The three things this week covers prediction (which I talk about a lot), growth and value stocks (which I also talk about a lot), and a heartfelt note to a hairdresser. 

I end up recycling topics a bit. Not because I can't find new stuff to write about, it's just that certain topics are more important than others, so I feel like I need to revisit them repeatedly.


Adam Harding, CFP 

(If you're getting this for the first time, Three Things is my regular blog/newsletter where I pick some things I think will be interesting, write some words about those things, and then send those words to you. Thanks a million for reading this and I'm always interested in what you think about anything I communicate). 

Thing #1: Prediction

Just for a minute let's say it’s 2002 and you're noticing that housing prices seemed to have risen throughout the entire Dot-Com crash (2000-2002), despite a struggling overall economy. In light of this, you believe there's a housing bubble and that the economy is going to collapse.

First off, apparently you're a complete genius and I'd like to applaud your foresight. If this was you and you'd like a job as an analyst with Harding Investments & Planning, let's chat. Okay, back to the hypothetical.... 

Here's the thing: it’s 2002 and your prediction will take at least 5 more years to come to fruition. In fact, it may have (hypothetically) looked something this:


Year 2002: "It looks like a housing bubble is forming. I'm going to start getting defensive in my portfolio."

Year 2003: "Yep, a housing bubble is definitely forming. Let's continue to get defensive."

Year 2004: "Wow, this thing just keeps getting more inflated. Now I'm really getting defensive."

Year 2005: "How much more obvious can this be?" 

Year 2006: "Maybe I was wrong... Maybe this is the new normal."

Year 2007: *POP*

Despite an accurate prediction of what was going to happen, your resolve would be tested while you waited for that thing to happen. 

Let me be crystal clear on my stance here:

Almost no one would have the guts and the commitment to stick with this prediction through each of the years above. 

Those who did stick with this prediction would need to account for the opportunity cost of being 5 years early --particularly because the stock market performed well in that environment. 

So when we think about predictions, we have to consider the implications of being right or wrong, but also the implications if we're right early. In a more recent example, I've been communicating a commitment to the viability of a globally diversified portfolio, value stocks, and smaller companies. Those predictions haven't looked good when compared to a Large Growth stocks in a US-only portfolio. Only time will unveil how right or wrong or early I may have been. 

In any case, when we invest we have to evaluate what the investment is actually for. We have to contextualize the predictions we're making and then weigh them against our objectives. As Morgan Housel put it: 

If you tell me you’ve found a way to double your money in a week, I’m not going to believe you by default.

But if my family was starving and I owed someone money next month that I don’t have, I would listen. And I would probably believe whatever crazy prediction you have, because I’d desperately want and need it to be right.
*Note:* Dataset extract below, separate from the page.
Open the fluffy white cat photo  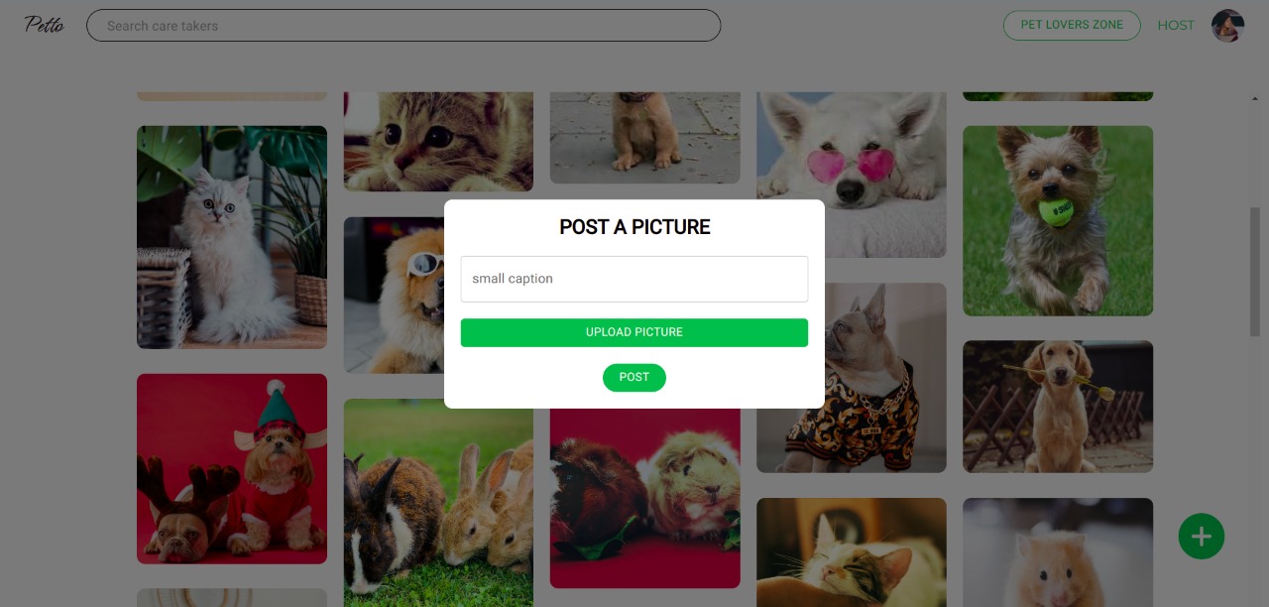[232, 237]
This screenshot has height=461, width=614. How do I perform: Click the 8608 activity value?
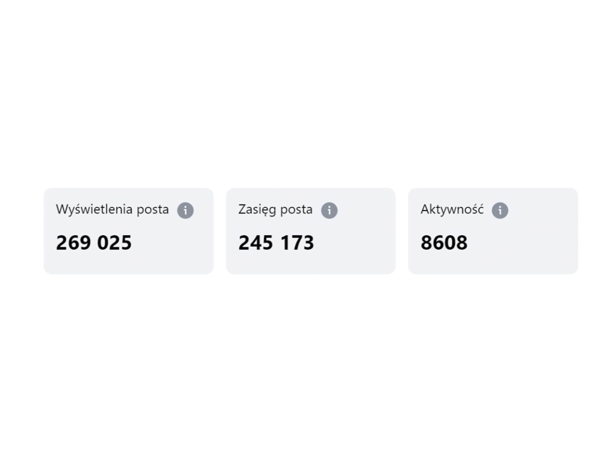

So part of what we have to do is build strategies and financial plans which avoid the requirement for high risk/return predictions to be exactly right. Put differently, we should build plans that accept calculated failures in our ability to predict the future accurately. The calculated failures today (like being globally diversified rather than US-only) may end up being the strategic wins sometime in the future.... It all comes down to context. 

Thing #2: Value & Growth

Growth stocks are absolutely crushing value stocks this year.

...In fact, this has been the trend for more than a decade now. 

I've touched on this a handful of times this year because I think it's one of the most important developments in capital markets.

To put things bluntly, I believe we're in a new Tech Bubble. 

At the end of the day, companies exist to make money for the people who own those companies. To make money and distribute profits, a company has to have earnings, then a profit margin, and then it can issue a dividend. Yes, some companies don't issue dividends in pursuit of future growth (think Amazon), but the eventual goal of every company is to pay its owners so that the owners can buy stuff.

Yes, even people who own Amazon stock may eventually sell it so that they can buy a house or car or send a kid to college. But the person they're selling it to are either (a) is hoping it keeps going up in price so that they can sell it to someone else and buy their own house/car/etc. or (b) they're looking for it to start paying out dividends so they can use the cash flow for something.... We can use this understanding to assume that every company eventually should be designed to produce profit based on its earnings. This requires it's earnings to be robust in comparison to its price (i.e. it needs to have a relatively low P/E ratio).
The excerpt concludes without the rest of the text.